Maria Luisa Forte, da cinque giorni ormai candidata ufficiale a sindaco per la coalizione progressista – di cui fanno parte, il Partito Democratico il Movimento 5stelle, Sinistra Italiana e Verdi, Socialisti e Movimento per l’equità territoriale, – usa una nota scritta per ringraziare “pubblicamente le tantissime persone che mi stanno inviando attestati di stima e che, con entusiasmo, mi hanno dato disponibilità per un sostegno convinto”.
Con l’occasione torna anche a spiegare che la sua candidatura nasce dopo costruttivi incontri con le forze politiche della coalizione e dopo la raggiunta piena convergenza sui temi sensibili e strategici per la nostra città.
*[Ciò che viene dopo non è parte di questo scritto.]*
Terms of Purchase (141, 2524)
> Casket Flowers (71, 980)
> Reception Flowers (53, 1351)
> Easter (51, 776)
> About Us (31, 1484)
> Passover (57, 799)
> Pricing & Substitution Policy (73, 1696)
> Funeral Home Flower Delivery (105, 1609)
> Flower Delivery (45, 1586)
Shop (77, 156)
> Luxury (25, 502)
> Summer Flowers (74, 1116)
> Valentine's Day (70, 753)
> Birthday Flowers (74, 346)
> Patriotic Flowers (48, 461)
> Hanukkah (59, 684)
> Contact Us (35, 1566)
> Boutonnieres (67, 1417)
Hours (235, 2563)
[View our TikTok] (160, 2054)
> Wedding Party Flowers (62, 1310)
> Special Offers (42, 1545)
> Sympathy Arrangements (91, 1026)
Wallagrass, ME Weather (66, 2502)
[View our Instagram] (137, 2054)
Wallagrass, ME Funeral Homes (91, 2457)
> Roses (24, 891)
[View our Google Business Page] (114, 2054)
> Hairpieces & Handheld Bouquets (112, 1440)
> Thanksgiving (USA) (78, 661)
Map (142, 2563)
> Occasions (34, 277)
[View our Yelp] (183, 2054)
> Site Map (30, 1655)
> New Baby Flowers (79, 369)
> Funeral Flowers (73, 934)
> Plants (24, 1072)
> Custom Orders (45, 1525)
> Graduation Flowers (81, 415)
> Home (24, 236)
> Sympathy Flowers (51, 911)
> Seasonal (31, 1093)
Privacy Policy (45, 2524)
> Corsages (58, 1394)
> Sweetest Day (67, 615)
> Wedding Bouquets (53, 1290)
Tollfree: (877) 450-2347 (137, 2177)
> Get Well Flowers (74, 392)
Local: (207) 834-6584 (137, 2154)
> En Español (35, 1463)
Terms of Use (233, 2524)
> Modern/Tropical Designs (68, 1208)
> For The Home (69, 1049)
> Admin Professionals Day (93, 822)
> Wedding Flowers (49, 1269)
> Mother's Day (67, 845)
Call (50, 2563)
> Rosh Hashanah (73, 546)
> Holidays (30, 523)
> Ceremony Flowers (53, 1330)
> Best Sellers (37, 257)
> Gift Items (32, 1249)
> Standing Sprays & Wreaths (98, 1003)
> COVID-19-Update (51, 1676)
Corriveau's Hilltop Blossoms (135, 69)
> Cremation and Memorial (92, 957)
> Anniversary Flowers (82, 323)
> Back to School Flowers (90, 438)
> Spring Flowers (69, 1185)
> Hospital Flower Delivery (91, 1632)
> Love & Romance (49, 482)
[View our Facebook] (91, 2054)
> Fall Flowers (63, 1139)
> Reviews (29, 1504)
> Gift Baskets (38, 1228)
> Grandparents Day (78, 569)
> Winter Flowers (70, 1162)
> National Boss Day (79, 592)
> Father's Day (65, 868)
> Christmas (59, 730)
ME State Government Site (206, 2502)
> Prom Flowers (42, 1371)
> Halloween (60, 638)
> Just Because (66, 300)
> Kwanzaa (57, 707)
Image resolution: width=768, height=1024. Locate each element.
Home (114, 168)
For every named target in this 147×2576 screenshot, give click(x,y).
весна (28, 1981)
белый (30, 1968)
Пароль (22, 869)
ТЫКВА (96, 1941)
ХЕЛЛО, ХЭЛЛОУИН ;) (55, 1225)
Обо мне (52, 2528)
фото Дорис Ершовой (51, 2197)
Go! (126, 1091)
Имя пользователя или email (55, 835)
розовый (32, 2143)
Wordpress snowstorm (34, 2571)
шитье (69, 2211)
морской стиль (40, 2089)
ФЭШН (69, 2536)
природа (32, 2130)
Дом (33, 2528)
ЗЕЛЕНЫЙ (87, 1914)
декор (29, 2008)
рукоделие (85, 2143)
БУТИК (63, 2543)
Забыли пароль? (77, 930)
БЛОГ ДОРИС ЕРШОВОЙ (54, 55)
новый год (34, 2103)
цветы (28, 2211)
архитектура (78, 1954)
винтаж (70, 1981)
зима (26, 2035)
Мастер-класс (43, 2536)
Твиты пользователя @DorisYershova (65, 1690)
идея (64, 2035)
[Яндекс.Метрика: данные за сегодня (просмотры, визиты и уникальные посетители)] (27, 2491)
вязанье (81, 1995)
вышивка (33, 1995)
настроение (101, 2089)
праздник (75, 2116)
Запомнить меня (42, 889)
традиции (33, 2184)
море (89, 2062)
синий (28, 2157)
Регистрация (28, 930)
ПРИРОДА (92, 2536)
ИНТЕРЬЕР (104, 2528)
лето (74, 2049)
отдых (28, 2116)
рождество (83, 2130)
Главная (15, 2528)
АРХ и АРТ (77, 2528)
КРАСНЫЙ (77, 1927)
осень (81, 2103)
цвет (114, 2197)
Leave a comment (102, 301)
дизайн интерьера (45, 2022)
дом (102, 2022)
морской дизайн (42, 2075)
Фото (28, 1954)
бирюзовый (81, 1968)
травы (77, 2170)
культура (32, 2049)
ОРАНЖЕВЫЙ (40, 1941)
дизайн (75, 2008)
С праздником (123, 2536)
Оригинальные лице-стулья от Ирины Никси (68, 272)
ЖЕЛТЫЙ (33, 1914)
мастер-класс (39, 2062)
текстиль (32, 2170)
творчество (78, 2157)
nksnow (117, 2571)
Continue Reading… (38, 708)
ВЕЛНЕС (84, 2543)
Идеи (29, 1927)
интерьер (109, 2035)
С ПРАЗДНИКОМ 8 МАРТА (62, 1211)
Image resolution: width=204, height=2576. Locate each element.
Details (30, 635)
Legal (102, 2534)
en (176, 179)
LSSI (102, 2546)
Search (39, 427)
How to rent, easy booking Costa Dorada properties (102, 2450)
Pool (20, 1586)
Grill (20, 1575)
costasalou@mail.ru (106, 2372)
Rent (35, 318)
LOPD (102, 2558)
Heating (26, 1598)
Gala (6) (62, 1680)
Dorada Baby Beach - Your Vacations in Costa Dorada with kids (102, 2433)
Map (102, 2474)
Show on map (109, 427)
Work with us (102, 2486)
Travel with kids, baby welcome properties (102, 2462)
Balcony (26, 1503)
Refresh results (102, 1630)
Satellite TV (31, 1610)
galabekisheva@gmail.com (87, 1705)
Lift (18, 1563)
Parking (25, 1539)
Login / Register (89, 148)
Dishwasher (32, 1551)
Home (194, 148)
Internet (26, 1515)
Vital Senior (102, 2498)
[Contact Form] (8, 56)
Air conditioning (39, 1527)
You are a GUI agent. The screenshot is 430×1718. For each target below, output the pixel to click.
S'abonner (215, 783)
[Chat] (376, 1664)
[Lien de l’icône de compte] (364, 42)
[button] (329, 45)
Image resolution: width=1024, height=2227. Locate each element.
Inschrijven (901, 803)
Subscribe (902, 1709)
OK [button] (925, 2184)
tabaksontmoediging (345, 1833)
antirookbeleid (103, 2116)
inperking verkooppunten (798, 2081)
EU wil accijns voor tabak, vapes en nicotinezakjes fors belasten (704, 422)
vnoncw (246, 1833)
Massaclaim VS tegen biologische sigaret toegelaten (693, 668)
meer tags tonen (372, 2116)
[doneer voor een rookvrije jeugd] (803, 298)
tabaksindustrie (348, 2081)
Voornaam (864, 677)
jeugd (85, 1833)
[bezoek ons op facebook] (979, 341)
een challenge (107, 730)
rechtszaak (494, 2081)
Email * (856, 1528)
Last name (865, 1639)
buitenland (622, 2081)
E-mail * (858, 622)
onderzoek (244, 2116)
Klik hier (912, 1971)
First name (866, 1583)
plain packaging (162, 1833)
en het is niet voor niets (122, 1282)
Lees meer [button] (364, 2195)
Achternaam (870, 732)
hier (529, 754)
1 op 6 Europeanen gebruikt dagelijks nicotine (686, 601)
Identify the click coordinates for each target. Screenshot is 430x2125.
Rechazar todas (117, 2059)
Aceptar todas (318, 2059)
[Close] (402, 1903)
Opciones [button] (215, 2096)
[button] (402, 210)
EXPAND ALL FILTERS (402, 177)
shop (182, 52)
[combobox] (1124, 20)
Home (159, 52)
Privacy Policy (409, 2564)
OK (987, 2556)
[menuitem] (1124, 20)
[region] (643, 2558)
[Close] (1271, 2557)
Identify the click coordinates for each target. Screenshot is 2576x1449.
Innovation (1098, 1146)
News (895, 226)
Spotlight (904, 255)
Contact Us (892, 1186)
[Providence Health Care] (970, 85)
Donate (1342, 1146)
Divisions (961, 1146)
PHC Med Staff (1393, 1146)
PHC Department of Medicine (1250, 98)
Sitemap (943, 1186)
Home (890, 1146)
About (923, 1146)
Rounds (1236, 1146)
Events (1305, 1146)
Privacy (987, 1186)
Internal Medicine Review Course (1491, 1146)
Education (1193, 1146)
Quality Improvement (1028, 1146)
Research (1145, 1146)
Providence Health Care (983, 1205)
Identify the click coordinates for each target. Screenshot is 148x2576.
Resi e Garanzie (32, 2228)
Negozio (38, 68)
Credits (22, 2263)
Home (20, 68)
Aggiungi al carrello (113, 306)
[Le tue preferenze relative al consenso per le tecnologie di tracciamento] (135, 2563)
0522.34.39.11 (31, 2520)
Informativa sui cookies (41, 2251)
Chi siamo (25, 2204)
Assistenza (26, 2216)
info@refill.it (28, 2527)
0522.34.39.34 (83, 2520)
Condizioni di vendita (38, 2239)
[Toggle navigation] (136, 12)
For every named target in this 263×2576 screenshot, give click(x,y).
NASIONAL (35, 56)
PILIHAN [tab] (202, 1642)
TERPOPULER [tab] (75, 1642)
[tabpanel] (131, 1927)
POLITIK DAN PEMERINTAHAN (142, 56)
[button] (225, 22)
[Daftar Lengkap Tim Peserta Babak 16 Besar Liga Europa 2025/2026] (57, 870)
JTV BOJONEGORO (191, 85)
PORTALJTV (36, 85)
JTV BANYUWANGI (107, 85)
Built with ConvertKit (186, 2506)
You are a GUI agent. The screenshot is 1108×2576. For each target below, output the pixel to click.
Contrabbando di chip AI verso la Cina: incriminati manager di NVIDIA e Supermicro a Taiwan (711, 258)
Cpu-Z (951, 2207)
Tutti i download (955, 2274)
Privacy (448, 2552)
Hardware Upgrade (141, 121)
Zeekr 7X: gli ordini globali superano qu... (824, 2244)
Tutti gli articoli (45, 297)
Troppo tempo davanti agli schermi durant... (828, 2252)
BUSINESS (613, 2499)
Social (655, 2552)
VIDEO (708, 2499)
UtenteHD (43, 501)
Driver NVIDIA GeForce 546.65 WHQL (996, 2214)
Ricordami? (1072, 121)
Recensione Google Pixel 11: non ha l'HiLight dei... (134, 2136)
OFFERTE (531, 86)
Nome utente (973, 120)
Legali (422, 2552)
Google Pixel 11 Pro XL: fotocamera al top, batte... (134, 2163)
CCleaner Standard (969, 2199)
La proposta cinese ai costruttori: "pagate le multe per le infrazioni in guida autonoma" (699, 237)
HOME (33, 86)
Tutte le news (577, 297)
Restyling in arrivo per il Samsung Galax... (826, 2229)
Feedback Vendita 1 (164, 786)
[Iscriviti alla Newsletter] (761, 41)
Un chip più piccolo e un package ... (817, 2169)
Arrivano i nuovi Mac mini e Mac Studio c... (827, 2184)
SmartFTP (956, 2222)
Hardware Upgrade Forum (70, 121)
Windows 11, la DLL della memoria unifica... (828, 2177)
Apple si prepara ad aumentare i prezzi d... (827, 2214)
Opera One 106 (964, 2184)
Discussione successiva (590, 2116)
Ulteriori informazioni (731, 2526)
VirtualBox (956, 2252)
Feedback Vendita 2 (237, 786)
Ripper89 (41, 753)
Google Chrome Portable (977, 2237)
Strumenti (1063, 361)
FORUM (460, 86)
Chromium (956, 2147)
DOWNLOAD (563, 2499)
“Ho registrato la volontà decisa di lavorare insieme – spiega – anteponendo l’interesse collettivo alle legittime ambizioni personali: ha vinto il noi e per questo ringrazio pubblicamente gli esponenti tutti delle forze politiche e civiche della coalizione. L’unico comune obiettivo è garantire alla nostra città una crescita significativa per offrire opportunità di buon lavoro per le nuove generazioni puntandosulla formazione, d’intesa con le forza produttive della nostra città, sull’innovazione, sull’inclusività, sulla sostenibilità, valorizzando le tante azioni già intraprese negli anni”.
Su scelte riguardanti la destinazione di aree strategiche l’intesa con e tra le forze progressiste “è stata solo confermata, in quanto già maturata con atti formali e pubblici, come ad esempio l’ordine del giorno depositato e approvato unitamentedai consiglieri comunali del Movimento cinque stelle e del Partito Democratico proprio sulla destinazione condivisa dell’area del Romagnoli e dell’ex hotel Roxy”.
Infine, coglie l’occasione per specificare che, “proprio per dedicarmi con ogni energia ad una campagna elettorale intensa e lunga, usufruirò, a partire dalla prossima settimana, del lungo periodo di ferie, che ho maturato essendomi sempre dedicata al mio splendido lavoro, prima di mettermi in aspettativa all’atto formale di deposito della candidatura, nei primi giorni di maggio (unico obbligo previsto dalla normativa vigente)”.
E precisa: “La mia vita e la mia attività professionale e lavorativa, a servizio dello Stato e della comunità in cui vivo, si sono sempre caratterizzate per l’assoluto rispetto delle norme, dell’interesse pubblico e delle persone”.